Changing Times

The last few decades have witnessed the evolution of an office stretching to meet the public expectations of training and professionalism, service and response to the rural community, and burgeoning responsibilities to the Courts and public safety. In less than the time line set out below, the Sheriff's Office has moved from posses to radios, from index cards to national data bases, from carbon paper to computers to GPS. Every sheriff in the last 5 decades put something in motion to better position his office for what was waiting ahead.

  • 1967 - The Sheriff's Office increased its fleet from 3 to 11 cars, plus a helicopter, trackster, wrecker, three narcotics cars and six additional cars for warrant service, for a total of 23 vehicles.

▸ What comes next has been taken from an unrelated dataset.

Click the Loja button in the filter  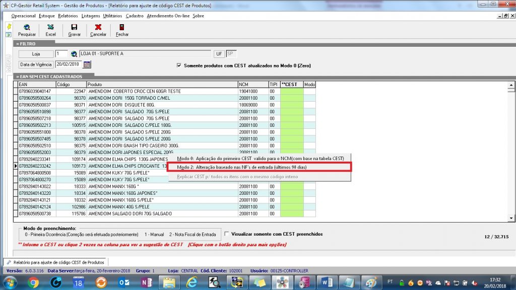click(36, 54)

The fleet had increased to 58 vehicles by 2003.
  • 1970 - The Sheriff's Office started using a "high band" frequency for inter-department communication. "Low band" was used for the state-wide sheriffs' radio network linking LSO with other sheriff's departments and towns.
  • 1971 to 1972 - The school year saw the Sheriff's Office implement its first School Resource Officer Program through funding from the Federal Region II Crime Commission. The program evolved into the current DARE Program.
  • 1974 - The Sheriff's Office leased a building at 300 South Coddington with approval from the County Board and put into operation its own maintenance facility for vehicles.
  • 1979 - Under Sheriff Dale Adams, the Sheriff's Office changed its organizational structure to three divisions: Courts, Operations and Special Services. Each division was supervised by its own Captain.
  • 1980 - Sheriff Adams requested and was granted authorization from the County Board to create a Lancaster County Sheriff's Reserve Force, consisting of a maximum of 30 commissioned reserve deputies. The reserve program was disbanded in 1988.
  • 1985 - The Sheriff's Office moved its garage facility to the West Gate Complex at 444 Cherrycreek Road. Space at the complex was shared with the County Engineer's Office.
  • 1990 - Under Sheriff Ron Tussing, the Sheriff's Office changed its organizational structure to five divisions: Administrative Support, Special Services, Criminal Investigations, Patrol and Civil.
  • 1991 - Sheriff Tussing was appointed by the Governor as Nebraska State Patrol Superintendent. Thomas K. Casady, then Chief Deputy Sheriff, was appointed by the County Board to fill the remainder of Sheriff Tussing's term as Sheriff.
  • 1994 - Sheriff Thomas K. Casady left the Sheriff's Office to become Lincoln's Chief of Police.
  • 1995 - The Sheriff's Office Patrol Division moved from shared space at the West Gate Complex into its own newly-remodeled satellite facility located at 1000 Oak Street. An Open House was held February 23, 1996, which included tours of the office, lineup and training room, lockers and weight room. A portion of the new facility was a fenced-in area for storage of property, parking, and collection of evidence. The Patrol Division remained at 1000 Oak Street until December 1, 1999.

Sheriff Turnover

A traumatic period for the Sheriff's Office began January 11, 1994, when Sheriff Thomas K. Casady resigned to become Lincoln's Chief of Police. This left a void to be filled, as Sheriff Casady's term did not expire until January 1, 1995. The County Board, given the arduous task of replacing Sheriff Casady during an election year, advertised for applicants, and several applications were received.

Following a diligent search, including interviews and background checks, the Board appointed John Packett, the Chief of Police from La Vista, Nebraska, to fill the remainder of Sheriff Casady's term and then run for sheriff. Sheriff Packett was sworn in on February 1, 1994, introductions were made and tours given. In an unusual and controversial move, the next morning Sheriff Packett called Chief Deputy William E Jarrett and announced that he was resigning. Sheriff Packett has since become known as "Sheriff For A Day."

Sheriff Van Pelt

Following Sheriff Packett's resignation, the County Board decided it would be in the best interest of the Sheriff's Office to appoint retired District Court Judge Samuel Van Pelt to fill the remaining 11 months of the term. Sheriff Van Pelt took office March 18, 1994, but declared that he had no intention of running for the office of sheriff in the November election.

Therefore, it was agreed that Van Pelt would resign in mid-November, obviating the need to attend law enforcement certification training. The County Board agreed to appoint whoever was elected by the voters on November 8, 1994, to take office immediately rather than waiting until January 1, 1995, to do so. LSO Sergeant Terry T. Wagner was elected sheriff and was sworn in November 22, 1994, to fill the unexpired term of Samuel Van Pelt, effective November 24, 1994, thus ending an unsettled time for the Sheriff's Office.